FINRA is required to pay this fee to the Securities and Exchange Commission (SEC) by law. To generate the funds necessary to do so, FINRA passes the fee on to its members, and many of these members, including Robinhood, pass the fee on to customers.
The fee is ultimately intended to cover the costs incurred by the government, including the SEC, for supervising and regulating the securities markets and securities professionals.
The SEC fee is $5.10 per $1,000,000 of principal (sells only) and is rounded up to the nearest penny.
FINRA charges this fee to brokerage firms to recover the costs of supervising and regulating these firms and this fee is rounded up to the nearest penny and no greater than $5.95.
American Depositary Receipts (ADRs) are certificates that represent foreign stocks and can trade on American exchanges. The banks issuing these certificates may charge custodial fees that typically range from $0.01-$0.03 per share.

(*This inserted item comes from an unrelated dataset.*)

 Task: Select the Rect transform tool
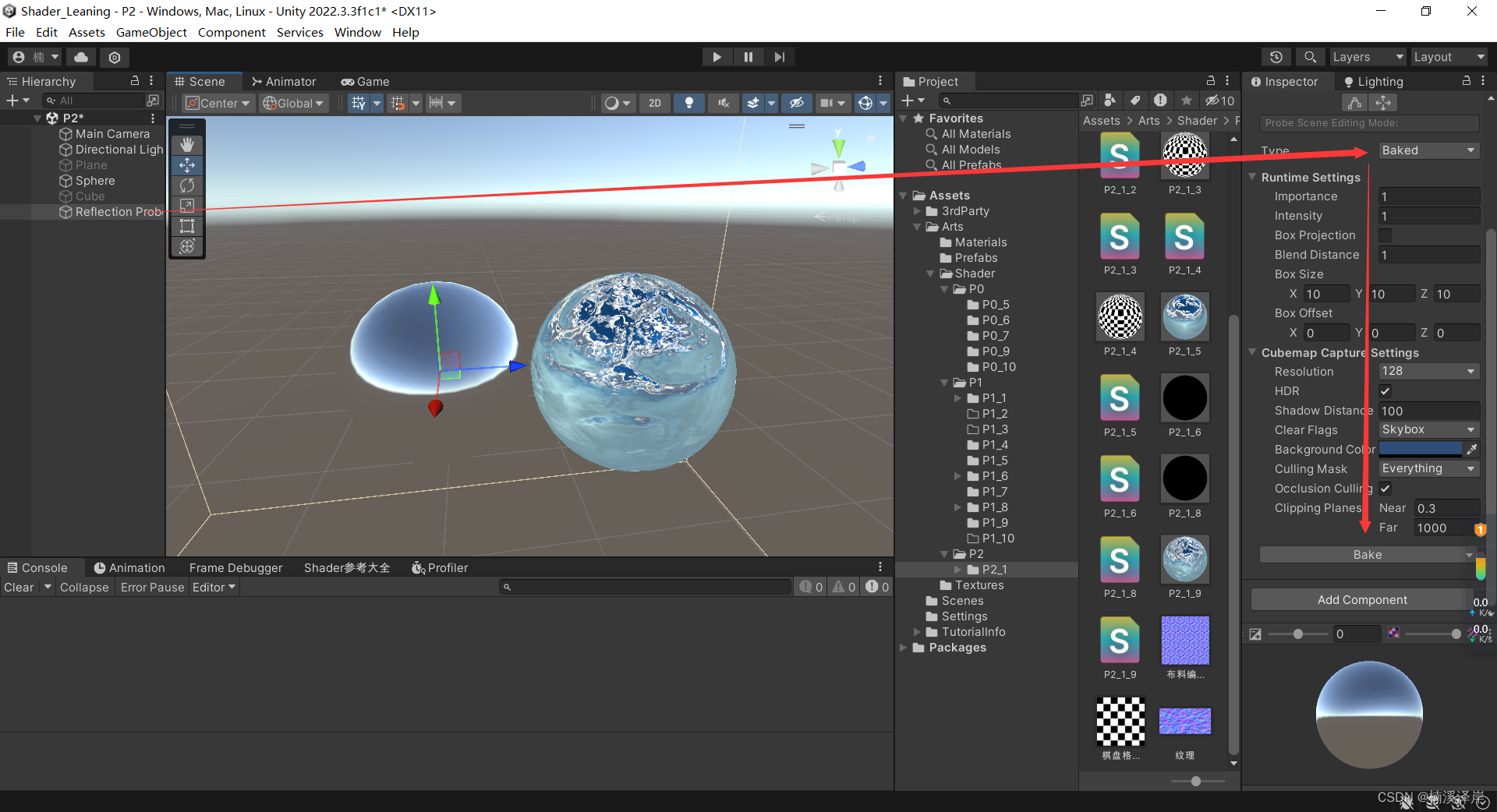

There are numerous fees involved in participating on official exchanges that are regulated by the SEC.
For Gensler giving his stamp of legitimacy to the crypto exchanges, in turn, he wants fees, plain and simple.
For lack of a better word, these fees allow regulators like FINRA and the SEC to rake in the cash and as we know in this business, money is power.
I only see it as a matter of time before SEC, FINRA, and Commodity Futures Trading Commission (CFTC) add crypto exchanges to its umbrella of fee collecting businesses they oversee.
And I am not blaming them, everyone is in the business of adding to their nest eggs, and SEC, FINRA, and CFTC are no different.
However, ultimately, this is what it’s about, a cash grab and just the knock-on effect of legitimizing crypto is something any asset class would love to boast about.
Just take sports for an example, football leagues are scrambling to become that minor league to the NFL, but the NFL isn’t interested in offering that stamp of approval.
They don’t care if college football and XFL battle it out away from the confines of professional football, and the costs of not having an NFL stamp of approval have been extortionate forcing start-up leagues to collapse.
If the SEC vouches and incorporates large elements of crypto infrastructure under the umbrella in which they oversee, this will start a chain reaction offering an olive branch to many wealthy investors that are on the fence about this whole crypto thing.
Consequently, they would come pouring in guns blazing with that green light with the heft of their capital and the strength of their financial connections.
Gensler announcing that cryptocurrency exchanges may need to register as securities exchanges makes this one step closer to reality.
Gensler stated that the current crypto industry is not operating within regulatory frameworks that protect investors and consumers from illicit activities and he only cares because it’s the SEC and FINRA that aren’t doing the protecting.
I want to remind readers that Gensler has the choice to allow crypto to flourish in a vacuum but then it could get too big to regulate and nickel and dime and he knows that.
He highlighted crypto as an “asset class is rife with fraud, scams, and abuse in certain applications.”
Gensler has no moral high ground on this topic.
The SEC is an organization that allows rampant fraud from Chinese companies listed as ADRs without even a care for protecting US investors.
They harbor these companies in an environment where they do not need to follow American GAAP accounting rules and are not subject to prosecution because employees are on Chinese soil which has no extradition agreement with the US.
Gensler also admitted that the SEC does not have the jurisdiction to regulate cryptocurrencies, he urged Congress to regulate digital asset exchanges.
It sounds like he is more nervous than anyone involved.
Regulation would be a huge win for the crypto universe, but this would infringe on the decentralized concept of the asset class.
Gensler and the establishment like to preach about how unsafe crypto is, but he is part of a system that destroys the value of fiat currency with insane amount of quantitative easing and unchecked inflation.
Thus, does Gensler believe destroying the value of the dollar is something that can be called safe?